West has been openly struggling with God and the message of Christianity for a while now. In the last track on his June 2018 album, Ye, he wrestles with a shift in his view of women after the birth of his two daughters. Kids See Ghosts, his collaborative album with Kid Cudi released only one week later, has spiritual themes throughout. In January 2019, West began Sunday Service, a primarily gospel music production that has performed every Sunday since its inauguration. But according to Adam Tyson—the pastor who made waves by preaching a biblical, salvation-oriented sermon at a Sunday Service in September—it wasn’t until the spring of 2019 that West had his experience of what Tyson calls radical salvation. Released after many delays on October 25, Jesus Is King is West’s expression of the gospel that saved him.

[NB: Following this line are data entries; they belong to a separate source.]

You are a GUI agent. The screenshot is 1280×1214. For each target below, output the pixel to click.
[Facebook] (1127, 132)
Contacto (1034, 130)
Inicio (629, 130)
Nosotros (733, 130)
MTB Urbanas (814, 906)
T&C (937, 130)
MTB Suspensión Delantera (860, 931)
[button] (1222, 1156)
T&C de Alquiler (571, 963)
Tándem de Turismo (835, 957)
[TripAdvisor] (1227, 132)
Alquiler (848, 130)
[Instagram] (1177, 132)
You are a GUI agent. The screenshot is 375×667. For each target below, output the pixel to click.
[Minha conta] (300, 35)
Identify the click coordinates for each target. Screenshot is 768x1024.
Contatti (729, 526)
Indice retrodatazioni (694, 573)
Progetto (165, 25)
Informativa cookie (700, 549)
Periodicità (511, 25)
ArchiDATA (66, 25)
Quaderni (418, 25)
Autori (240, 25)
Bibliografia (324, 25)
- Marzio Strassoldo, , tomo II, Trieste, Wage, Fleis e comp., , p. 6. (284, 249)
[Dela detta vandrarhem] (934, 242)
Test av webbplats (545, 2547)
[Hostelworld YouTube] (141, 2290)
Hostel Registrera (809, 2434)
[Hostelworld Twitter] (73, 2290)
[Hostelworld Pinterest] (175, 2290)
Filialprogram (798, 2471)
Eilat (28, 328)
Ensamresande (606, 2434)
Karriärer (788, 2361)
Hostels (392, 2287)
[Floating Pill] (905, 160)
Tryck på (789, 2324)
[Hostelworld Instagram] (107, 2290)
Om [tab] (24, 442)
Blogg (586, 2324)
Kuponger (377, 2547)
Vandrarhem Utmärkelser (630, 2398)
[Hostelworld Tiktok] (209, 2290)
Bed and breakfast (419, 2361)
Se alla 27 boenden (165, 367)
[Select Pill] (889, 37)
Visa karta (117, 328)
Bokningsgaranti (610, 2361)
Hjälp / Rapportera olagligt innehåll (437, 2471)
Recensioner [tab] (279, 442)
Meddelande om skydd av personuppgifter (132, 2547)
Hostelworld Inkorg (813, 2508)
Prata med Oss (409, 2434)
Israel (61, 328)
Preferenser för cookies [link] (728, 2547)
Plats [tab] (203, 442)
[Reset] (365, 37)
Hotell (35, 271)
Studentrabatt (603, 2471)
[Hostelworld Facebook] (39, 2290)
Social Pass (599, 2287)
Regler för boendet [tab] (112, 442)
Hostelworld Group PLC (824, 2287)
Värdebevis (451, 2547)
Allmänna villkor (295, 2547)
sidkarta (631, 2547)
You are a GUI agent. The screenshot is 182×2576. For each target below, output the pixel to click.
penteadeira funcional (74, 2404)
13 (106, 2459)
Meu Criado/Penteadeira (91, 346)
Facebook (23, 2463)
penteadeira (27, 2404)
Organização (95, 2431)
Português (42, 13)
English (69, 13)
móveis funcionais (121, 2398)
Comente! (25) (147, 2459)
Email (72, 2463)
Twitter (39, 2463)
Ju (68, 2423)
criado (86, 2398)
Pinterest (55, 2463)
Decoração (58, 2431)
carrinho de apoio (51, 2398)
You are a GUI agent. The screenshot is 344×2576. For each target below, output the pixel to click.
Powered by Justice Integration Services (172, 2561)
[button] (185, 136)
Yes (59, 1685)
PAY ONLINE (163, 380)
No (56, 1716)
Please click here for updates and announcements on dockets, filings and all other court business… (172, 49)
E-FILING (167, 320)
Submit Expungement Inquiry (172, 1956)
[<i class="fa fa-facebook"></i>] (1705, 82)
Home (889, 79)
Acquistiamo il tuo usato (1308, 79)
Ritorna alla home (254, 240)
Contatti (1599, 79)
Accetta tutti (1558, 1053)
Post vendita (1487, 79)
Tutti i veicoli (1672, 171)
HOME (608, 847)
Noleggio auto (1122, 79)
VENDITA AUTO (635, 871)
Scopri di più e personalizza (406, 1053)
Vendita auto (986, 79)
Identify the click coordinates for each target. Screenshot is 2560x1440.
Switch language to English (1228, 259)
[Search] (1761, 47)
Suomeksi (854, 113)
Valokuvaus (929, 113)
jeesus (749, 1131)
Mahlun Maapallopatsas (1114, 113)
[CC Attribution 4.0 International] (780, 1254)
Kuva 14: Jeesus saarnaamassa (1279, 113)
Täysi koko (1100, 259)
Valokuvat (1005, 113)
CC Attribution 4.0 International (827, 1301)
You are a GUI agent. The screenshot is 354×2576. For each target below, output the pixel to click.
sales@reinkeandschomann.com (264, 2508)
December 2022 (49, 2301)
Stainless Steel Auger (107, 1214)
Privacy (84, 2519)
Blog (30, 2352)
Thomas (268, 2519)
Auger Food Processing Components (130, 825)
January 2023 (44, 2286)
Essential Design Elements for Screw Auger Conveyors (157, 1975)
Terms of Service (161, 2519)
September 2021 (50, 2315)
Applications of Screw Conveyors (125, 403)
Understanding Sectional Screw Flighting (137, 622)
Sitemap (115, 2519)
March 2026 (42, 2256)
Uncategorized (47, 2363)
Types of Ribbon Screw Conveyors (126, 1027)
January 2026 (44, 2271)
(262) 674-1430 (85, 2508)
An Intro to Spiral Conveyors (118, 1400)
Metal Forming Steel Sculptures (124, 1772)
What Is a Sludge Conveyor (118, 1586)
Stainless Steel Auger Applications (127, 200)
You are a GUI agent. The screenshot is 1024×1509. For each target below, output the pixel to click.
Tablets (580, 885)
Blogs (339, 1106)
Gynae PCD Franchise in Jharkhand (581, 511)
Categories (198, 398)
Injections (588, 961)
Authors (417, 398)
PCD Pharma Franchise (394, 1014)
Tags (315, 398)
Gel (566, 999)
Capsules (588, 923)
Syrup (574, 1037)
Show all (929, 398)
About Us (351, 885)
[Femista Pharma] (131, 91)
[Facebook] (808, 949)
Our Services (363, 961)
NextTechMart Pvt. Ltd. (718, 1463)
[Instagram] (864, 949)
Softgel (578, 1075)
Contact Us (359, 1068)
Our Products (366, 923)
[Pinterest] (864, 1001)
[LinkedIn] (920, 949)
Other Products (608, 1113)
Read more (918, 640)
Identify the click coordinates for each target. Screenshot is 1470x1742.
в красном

Musically, the album is a clear continuation of West’s style, but lyrically it presents a break and even reversal of many of the themes found in his older work. In “Closed on Sunday,” though couched in a rather awkward analogy of Chick-fil-A’s business model, we hear a respect for the Fourth Commandment that puts most American Christians to shame. Part of being a Christian, to West, is taking time out of one’s week—away from the world and its media—for fellowship and worship. In “Hands On,” he indicts those within the church who are skeptical of his conversion, asking them to pray for him instead of judging him. Finally, though quite removed from my own cultural context, it is hard to miss his overarching vision of the power that the gospel has to change hearts (especially young hearts) and heal communities that continue to struggle with violence both from gangs and the state.
Time will tell whether or not this is just another celebrity fad. But for now, we should rejoice that the gospel is being proclaimed in new ways to new people.